== Exercise brief ==
Could you retype every one of the entries below word for word, leaving out the pictures?

== Task material ==
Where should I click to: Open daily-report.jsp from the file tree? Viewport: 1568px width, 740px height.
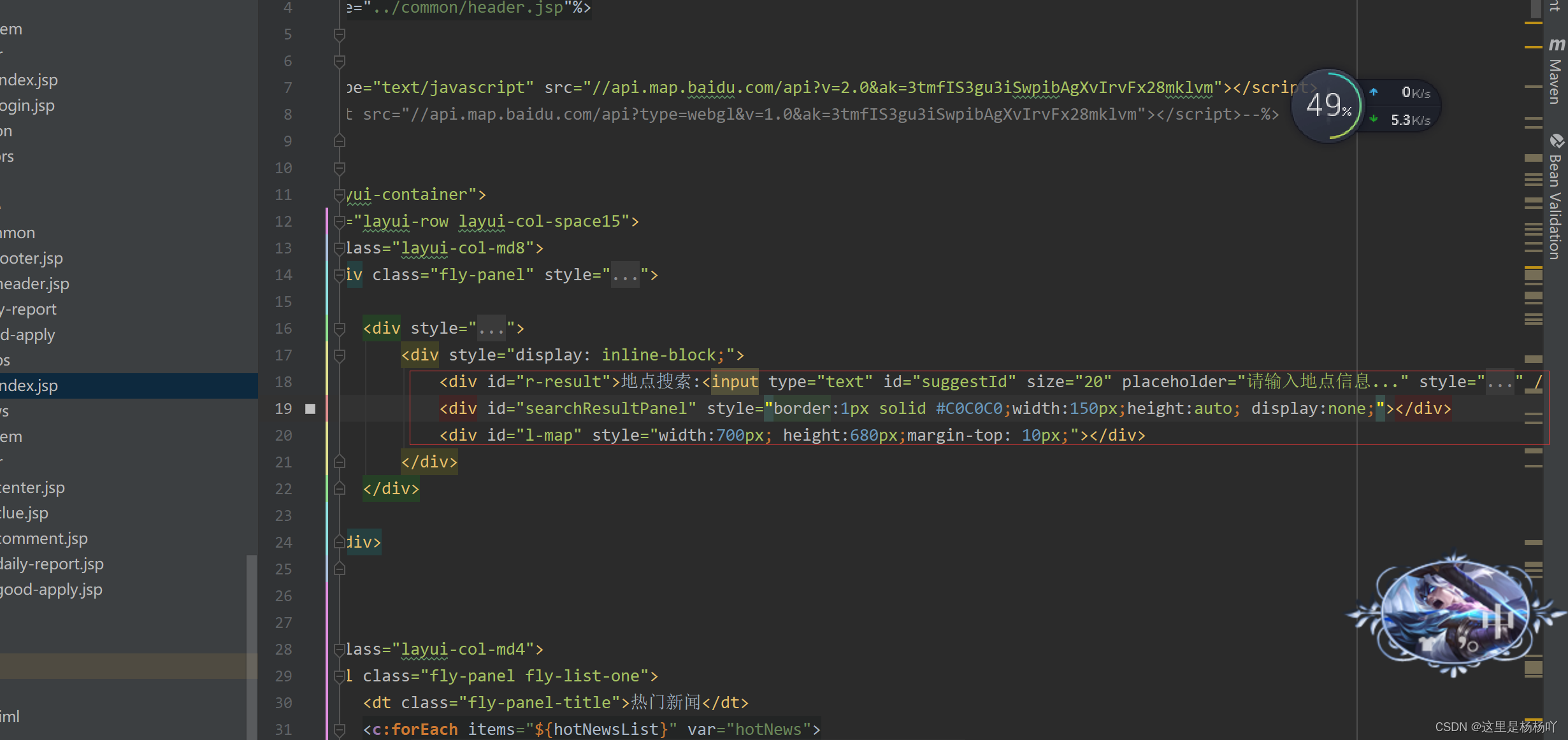52,564
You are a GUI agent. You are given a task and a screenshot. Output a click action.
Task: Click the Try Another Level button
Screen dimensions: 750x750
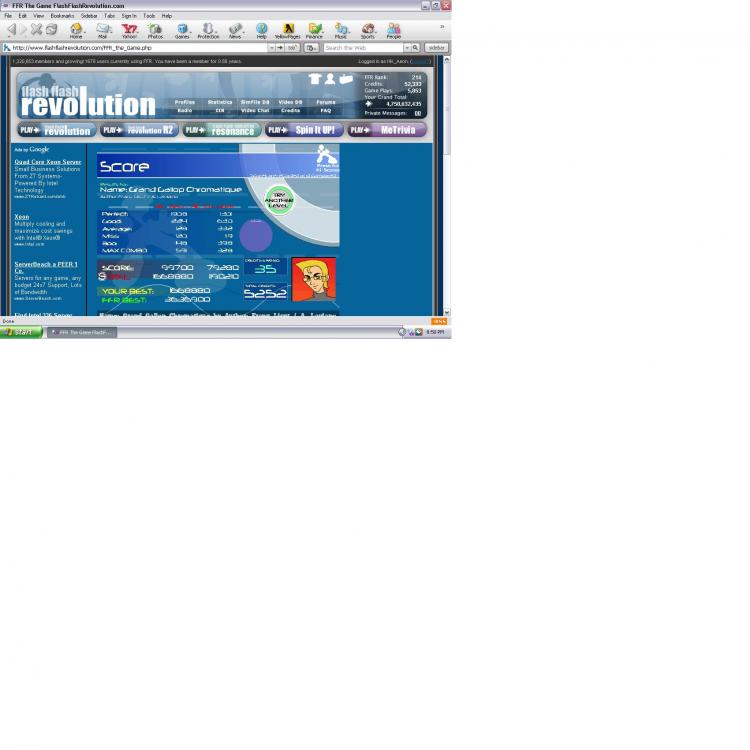click(279, 199)
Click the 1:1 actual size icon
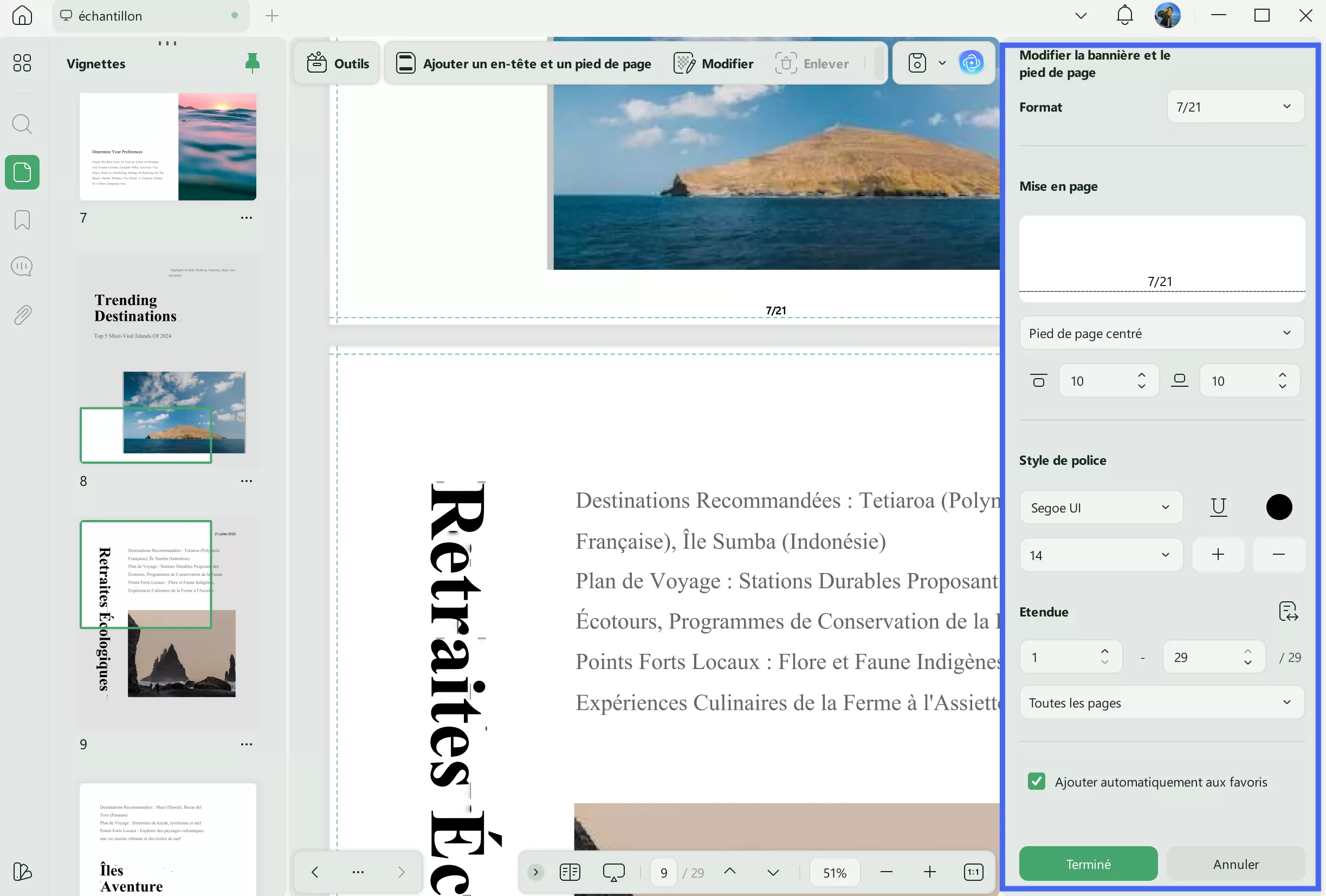 [973, 872]
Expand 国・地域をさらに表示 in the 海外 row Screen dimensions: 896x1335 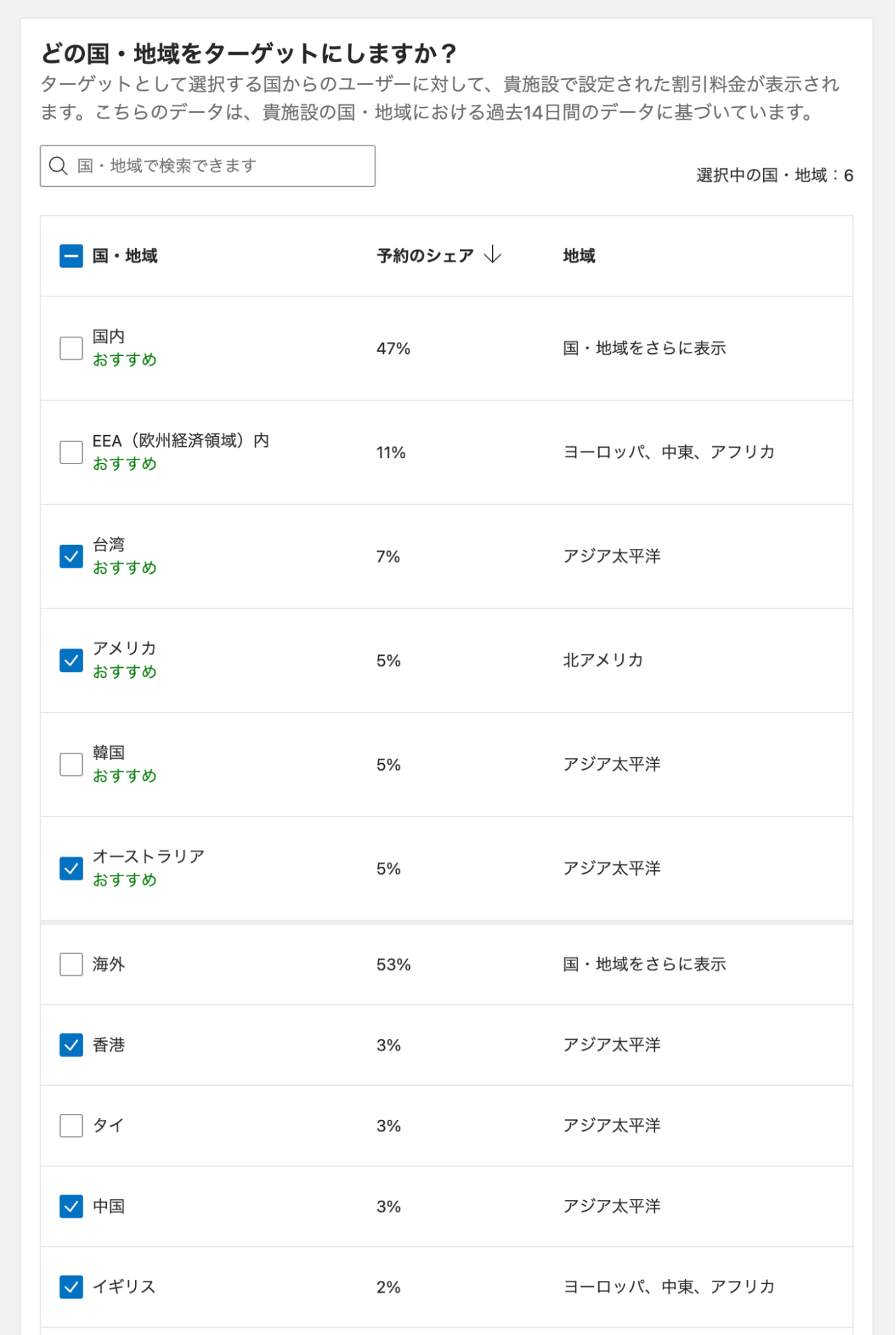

== Task response ==
Where should I click to: Open daily-report.jsp from the file tree? Viewport: 1568px width, 740px height.
52,564
You are a GUI agent. You are given a task and a screenshot. Output a click action.
Task: Click the Try Another Level button
Screen dimensions: 750x750
click(279, 199)
Click the 1:1 actual size icon
 [973, 872]
Expand 国・地域をさらに表示 in the 海外 row Screen dimensions: 896x1335 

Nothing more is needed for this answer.